After this court appearance, more former students contacted "Strike Force Georgiana" detectives in Newcastle. Some of the new allegations were from Sydney. The subsequent court dates (spread over the next two years) were regularly mentioned in the Newcastle Herald, and this prompted more Newcastle-Maitland victims to contact the detectives. At this stage, Brother Romuald's ex-students from Sydney were less likely to hear about the Newcastle court proceedings.

On 13 March 2013 the case came up for mention again in Newcastle.The number of charges against Cable was increased to 33 and the number of alleged victims was increased to 12.

When the case came up for mention again in Newcastle on 3 July 2013, the prosecutor told the court that another 13 charges would be laid against Cable, bringing the total to 46.

In mid-2013 a brief of evidence against Brother Romuald, which was then already eight centimetres deep, was served to Romuald's lawyers, the court was told.

When the case was mentioned in court in Newcastle again on 13 November 2013, there were 60 alleged offences committed against 22 boys.

During the 2013 proceedings, the prosecutors alleged that the offences occurred at several schools in the Newcastle and Sydney regions between 1960 and 1974. The allegations included:

Indecent assaults on boys from Marist Brothers schools at Hamilton and Maitland (in the Newcastle/Hunter region) and Pagewood (in Sydney) between 1960 and 1974; and

Incidents of buggery in the 1960s.

Victims' statements

Statements tendered to the Newcastle Local Court during the November 2013 proceedings alleged that Brother Romuald indecently assaulted students behind his desk after calling them out in front of class or ordering them to stay behind alone after lessons.
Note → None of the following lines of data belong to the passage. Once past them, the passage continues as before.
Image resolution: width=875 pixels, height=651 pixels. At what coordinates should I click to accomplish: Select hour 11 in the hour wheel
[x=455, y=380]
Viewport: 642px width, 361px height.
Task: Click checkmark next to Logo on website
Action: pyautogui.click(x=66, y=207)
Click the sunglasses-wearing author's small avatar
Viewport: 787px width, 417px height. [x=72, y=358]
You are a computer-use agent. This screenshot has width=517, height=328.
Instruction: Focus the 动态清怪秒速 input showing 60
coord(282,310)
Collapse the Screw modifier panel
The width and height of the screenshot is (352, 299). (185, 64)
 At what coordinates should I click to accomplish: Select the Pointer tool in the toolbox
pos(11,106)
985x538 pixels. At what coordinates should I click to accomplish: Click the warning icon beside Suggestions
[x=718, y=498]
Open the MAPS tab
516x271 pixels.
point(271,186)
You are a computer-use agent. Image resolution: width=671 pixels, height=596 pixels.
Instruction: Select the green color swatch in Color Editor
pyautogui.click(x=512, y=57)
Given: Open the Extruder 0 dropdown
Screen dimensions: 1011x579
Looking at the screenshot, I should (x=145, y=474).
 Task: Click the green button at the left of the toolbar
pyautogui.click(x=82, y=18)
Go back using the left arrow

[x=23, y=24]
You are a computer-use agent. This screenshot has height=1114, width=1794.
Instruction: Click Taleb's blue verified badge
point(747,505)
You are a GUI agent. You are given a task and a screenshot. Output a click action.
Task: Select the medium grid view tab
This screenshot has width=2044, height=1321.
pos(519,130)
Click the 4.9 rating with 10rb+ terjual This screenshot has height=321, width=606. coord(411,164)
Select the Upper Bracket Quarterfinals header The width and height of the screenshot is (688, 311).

Police alleged that Brother Romuald indecently assaulted one student during a sex education class when the boy was 13.

"He did this [sex education], one-on-one, in his office," the former student said in a police statement.

"I remember about halfway through the year [1972], it was my turn to have sex education with him."

Another former student alleged that Brother Romuald indecently assaulted him behind his desk after calling the boy to the front of the class. The student did not tell anyone because (he says) the incident allegedly occurred shortly after his father died and while his mother was struggling to cope.

By January 2014, Cable indicated that he would plead "not guilty" to all charges. Magistrate Robert Stone decided to commit Brother Francis William Romuald Cable for trial on more than 50 of the charges, involving 21 victims.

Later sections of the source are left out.